Ninety percent of patients no longer feel obligated to stay with healthcare providers that don't deliver an overall satisfactory digital experience, and 88 percent of respondents under age 40 said they will choose their next medical provider based on a strong online presence.

Black Book's 2011-2016 marketplace study demonstrated that 77 percent of all new healthcare products failed. Lack of relevance, lack of distinction, inappropriate pricing and jumbled messaging all factor into a brand's fight to differentiate between consumers and buyers when launching a new healthcare technology product.

This year, Black Book sought out panels of healthcare consumers and presented a diverse range of technologies funded and/or launched in the past 12 months and asked which application or solutions -- from a one-sentence product description -- would: inspire immediate demand from them as an active consumer (meaning they had used or interacted with a healthcare technology, product or service within the last six months); would most likely drive an improvement in their healthcare status, choices or delivery in the next six months; is highly innovative and/or disruptive for the healthcare industry; and has immediate value to them.

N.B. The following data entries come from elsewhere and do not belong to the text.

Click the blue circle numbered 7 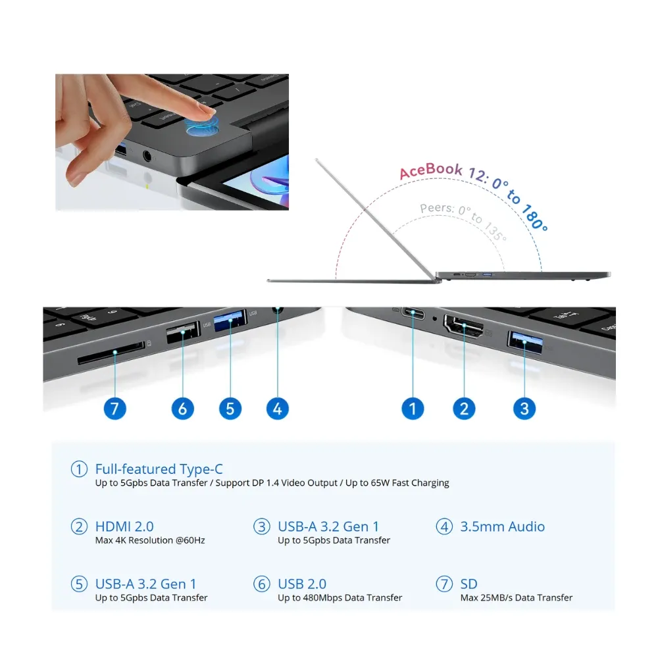coord(114,409)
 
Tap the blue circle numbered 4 coord(278,409)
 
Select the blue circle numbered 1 coord(413,409)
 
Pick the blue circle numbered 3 coord(524,409)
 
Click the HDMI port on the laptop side coord(464,326)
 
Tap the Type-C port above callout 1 coord(413,313)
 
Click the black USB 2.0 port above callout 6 coord(184,332)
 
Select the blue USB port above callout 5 coord(230,320)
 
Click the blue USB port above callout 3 coord(524,342)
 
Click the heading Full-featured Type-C coord(159,468)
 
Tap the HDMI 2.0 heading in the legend coord(124,526)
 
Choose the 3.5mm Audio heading coord(502,526)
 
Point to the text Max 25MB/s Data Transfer coord(516,597)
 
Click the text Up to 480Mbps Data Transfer coord(340,597)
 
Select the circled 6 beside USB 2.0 coord(261,584)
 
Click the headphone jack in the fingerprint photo coord(147,156)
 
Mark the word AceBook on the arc coord(430,170)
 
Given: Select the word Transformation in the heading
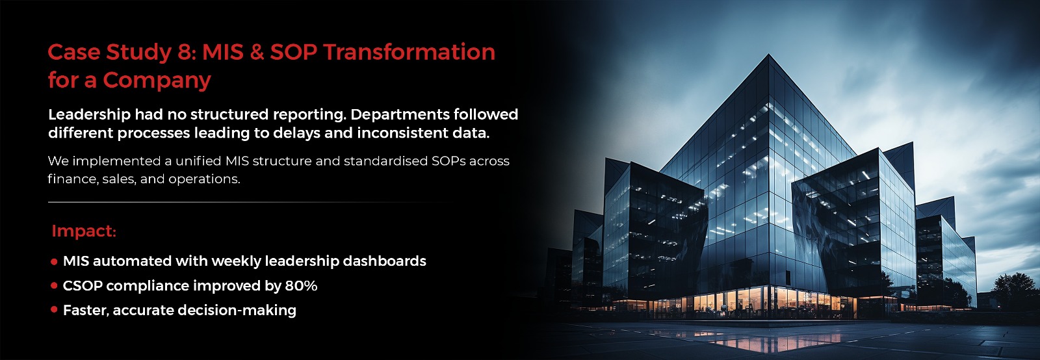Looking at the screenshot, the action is pos(409,52).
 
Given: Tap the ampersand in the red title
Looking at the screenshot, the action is pos(256,52).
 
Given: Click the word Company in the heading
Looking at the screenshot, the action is pos(157,81).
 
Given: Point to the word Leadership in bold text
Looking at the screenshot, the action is pos(90,114).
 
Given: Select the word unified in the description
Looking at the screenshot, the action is pos(198,161).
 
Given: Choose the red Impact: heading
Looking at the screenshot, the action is pos(84,231).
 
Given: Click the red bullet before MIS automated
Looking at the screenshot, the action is pos(55,262).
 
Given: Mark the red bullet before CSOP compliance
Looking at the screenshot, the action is pos(55,286).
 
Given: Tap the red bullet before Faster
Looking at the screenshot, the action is pos(55,309).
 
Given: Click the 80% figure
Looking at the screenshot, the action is pos(301,286).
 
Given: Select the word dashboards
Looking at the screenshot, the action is pos(384,261).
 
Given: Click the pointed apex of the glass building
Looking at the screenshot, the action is pos(768,55).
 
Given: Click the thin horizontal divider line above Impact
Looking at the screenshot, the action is pos(251,202).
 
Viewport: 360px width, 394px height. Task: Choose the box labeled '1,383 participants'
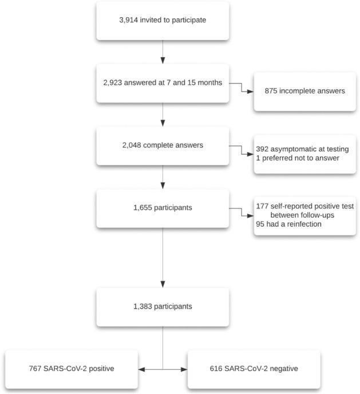point(163,306)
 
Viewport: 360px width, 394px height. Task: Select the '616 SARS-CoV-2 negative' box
point(255,369)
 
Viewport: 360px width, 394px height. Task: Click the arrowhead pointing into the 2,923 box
point(163,62)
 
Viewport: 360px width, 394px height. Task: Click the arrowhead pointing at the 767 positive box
point(142,369)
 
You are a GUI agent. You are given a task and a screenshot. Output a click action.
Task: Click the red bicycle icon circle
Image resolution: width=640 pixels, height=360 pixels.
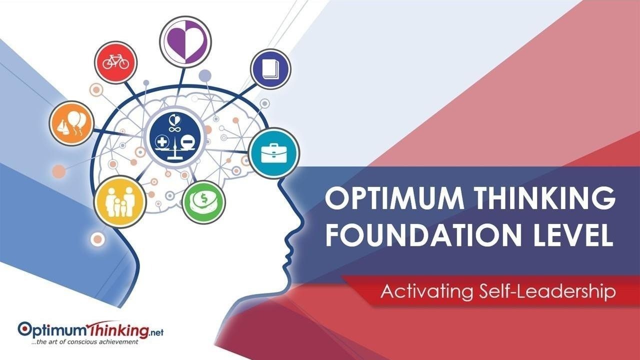[x=116, y=62]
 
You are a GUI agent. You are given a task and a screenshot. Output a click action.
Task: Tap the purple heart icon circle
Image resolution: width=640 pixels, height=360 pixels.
[x=186, y=42]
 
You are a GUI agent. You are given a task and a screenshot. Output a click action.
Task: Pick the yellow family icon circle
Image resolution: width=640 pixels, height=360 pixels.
[x=120, y=202]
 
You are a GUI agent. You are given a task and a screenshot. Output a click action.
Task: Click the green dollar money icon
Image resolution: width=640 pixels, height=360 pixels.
[x=204, y=202]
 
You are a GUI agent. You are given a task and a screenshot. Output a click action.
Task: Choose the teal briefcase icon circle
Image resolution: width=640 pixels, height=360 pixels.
[x=274, y=153]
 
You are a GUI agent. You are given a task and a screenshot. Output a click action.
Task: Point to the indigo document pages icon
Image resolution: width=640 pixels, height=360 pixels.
[x=270, y=69]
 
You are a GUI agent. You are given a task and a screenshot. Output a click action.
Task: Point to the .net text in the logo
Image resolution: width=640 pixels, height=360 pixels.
[x=156, y=332]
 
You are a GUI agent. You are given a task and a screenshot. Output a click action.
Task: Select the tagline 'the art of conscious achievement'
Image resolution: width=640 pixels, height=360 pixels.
[x=85, y=342]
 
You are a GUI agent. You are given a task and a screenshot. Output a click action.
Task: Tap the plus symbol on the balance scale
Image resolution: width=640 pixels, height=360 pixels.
[x=162, y=142]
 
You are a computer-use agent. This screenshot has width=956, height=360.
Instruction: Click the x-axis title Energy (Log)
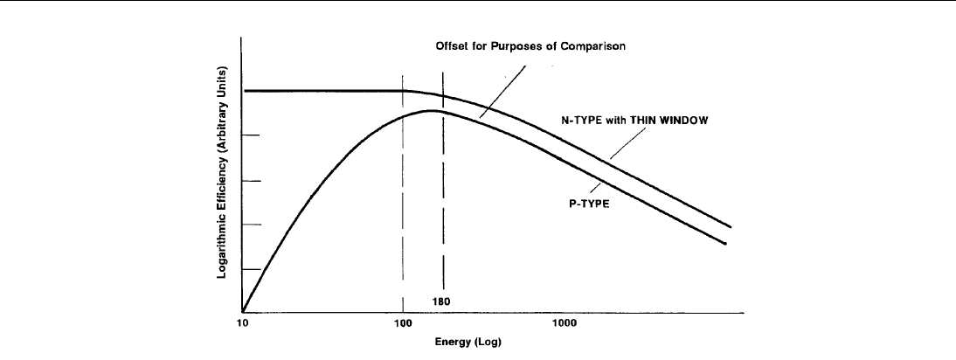[468, 343]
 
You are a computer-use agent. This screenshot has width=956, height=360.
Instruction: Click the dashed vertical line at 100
[403, 218]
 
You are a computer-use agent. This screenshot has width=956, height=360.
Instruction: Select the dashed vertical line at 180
[443, 218]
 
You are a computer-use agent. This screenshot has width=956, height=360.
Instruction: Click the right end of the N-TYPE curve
[729, 227]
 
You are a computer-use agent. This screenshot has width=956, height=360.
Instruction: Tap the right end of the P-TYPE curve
[726, 244]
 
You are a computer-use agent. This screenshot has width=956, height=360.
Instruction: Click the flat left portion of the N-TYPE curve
[323, 91]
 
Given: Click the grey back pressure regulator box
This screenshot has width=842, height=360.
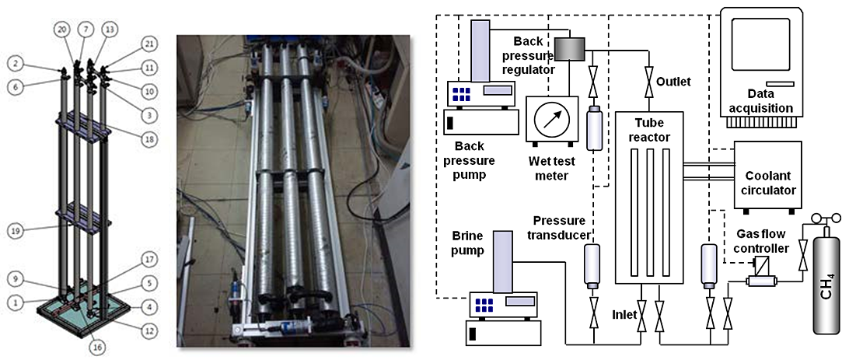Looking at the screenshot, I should (x=576, y=50).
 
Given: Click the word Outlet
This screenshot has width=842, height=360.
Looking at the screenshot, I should (x=673, y=82).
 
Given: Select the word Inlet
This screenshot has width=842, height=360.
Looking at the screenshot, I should (x=624, y=314).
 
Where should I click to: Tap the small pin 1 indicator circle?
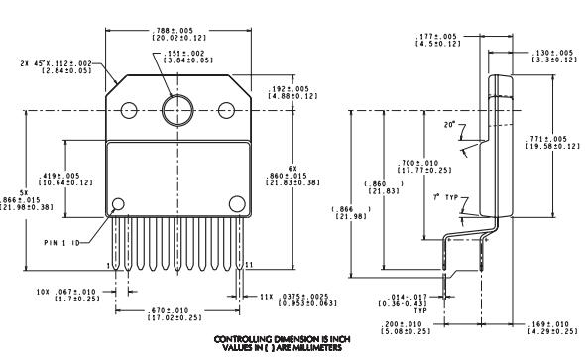coord(119,205)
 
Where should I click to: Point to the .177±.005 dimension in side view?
coord(436,40)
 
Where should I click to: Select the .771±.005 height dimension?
coord(553,142)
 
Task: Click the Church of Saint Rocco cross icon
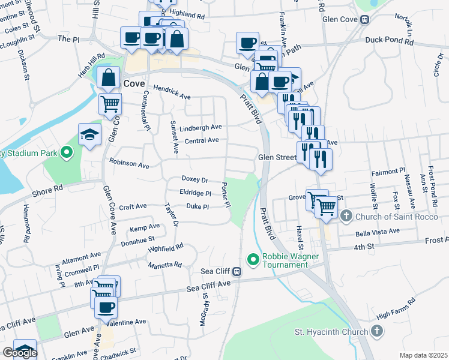(346, 215)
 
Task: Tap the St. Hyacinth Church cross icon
(376, 331)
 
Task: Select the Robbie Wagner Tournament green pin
(253, 260)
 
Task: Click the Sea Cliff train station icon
(237, 271)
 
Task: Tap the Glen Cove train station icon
(364, 19)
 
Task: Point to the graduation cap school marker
(89, 134)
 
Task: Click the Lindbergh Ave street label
(203, 127)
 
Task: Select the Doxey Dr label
(194, 179)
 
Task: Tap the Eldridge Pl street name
(196, 193)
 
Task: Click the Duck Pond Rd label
(390, 42)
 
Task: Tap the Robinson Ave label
(129, 163)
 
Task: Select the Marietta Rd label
(165, 265)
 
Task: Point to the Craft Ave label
(133, 206)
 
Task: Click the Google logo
(19, 353)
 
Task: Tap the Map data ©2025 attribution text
(423, 355)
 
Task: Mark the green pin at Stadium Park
(66, 153)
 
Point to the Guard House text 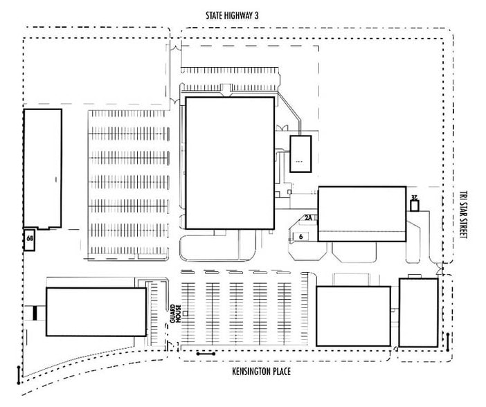click(177, 314)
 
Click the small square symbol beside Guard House click(186, 314)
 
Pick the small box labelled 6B click(30, 238)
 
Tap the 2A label click(309, 217)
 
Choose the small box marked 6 click(301, 236)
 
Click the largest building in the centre click(229, 163)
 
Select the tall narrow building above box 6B click(43, 168)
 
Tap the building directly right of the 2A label click(361, 214)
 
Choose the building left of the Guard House click(96, 311)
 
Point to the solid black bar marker click(35, 313)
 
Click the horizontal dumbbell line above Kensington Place click(206, 354)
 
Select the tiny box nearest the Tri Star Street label click(415, 206)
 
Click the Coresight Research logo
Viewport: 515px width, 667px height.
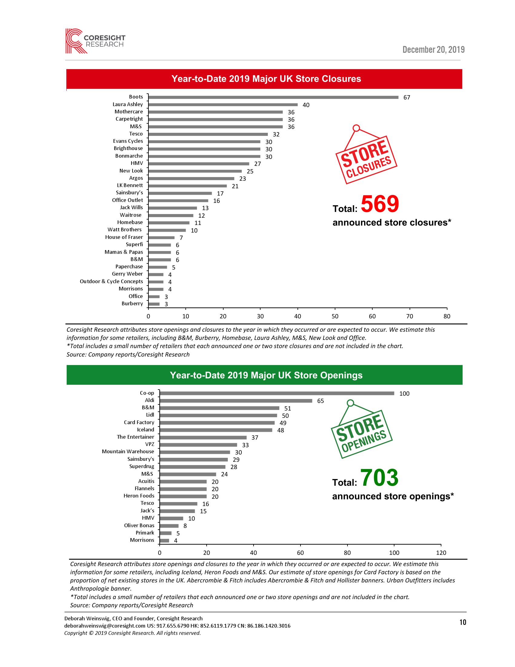coord(95,41)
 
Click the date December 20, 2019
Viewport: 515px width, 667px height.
coord(433,49)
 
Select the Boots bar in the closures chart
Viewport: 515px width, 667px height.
coord(273,97)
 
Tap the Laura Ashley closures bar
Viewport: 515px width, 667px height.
coord(223,105)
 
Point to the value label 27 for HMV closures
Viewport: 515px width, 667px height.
coord(258,164)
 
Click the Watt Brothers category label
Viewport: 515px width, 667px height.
coord(125,230)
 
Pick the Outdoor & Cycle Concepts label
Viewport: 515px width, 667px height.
coord(111,281)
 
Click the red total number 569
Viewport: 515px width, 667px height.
coord(380,204)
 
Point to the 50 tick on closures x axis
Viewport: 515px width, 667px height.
coord(335,317)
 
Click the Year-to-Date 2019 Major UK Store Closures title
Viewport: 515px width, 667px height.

An alphabetical directory of 210 healthcare consumer-oriented products from companies that received investor funding in the past 12 months was provided to panel members. Black Book culled the products and services that piqued the highest current application curiosity and demand. Each of the 19 vendors received an average score of 9 out of 10 across four product capabilities or features.

The startups are: 98Point6 (chat-based telemedicine); Able To (online behavioral health support); Amino (patient/doctor matching); Blink Health (an online tool to find the lowest prescription pricing); Carbon Health (virtual health clinic); CirrusMD (virtual health visits); Conversa (patient/caregiver communications); Day Two (personal laboratory analyses); EverlyWell (online lab testing); Kry (app-based telemedicine); Lemonaid Health (text-based telemedicine); Medisafe (personalized medication management); PatientPoint (engagement and education platform); Phil (prescription refilling and delivery); Policy Genius (health insurance shopping tool); Practo (provider locator and matching); Protenus (patient data protection); Push Doctor (virtual visits); Solv Health (urgent care visit scheduling); and Visit Pay (payment planning and processing).

Digital health startups raised an all-time high of $11.5 billion in 2017, according to Black Book.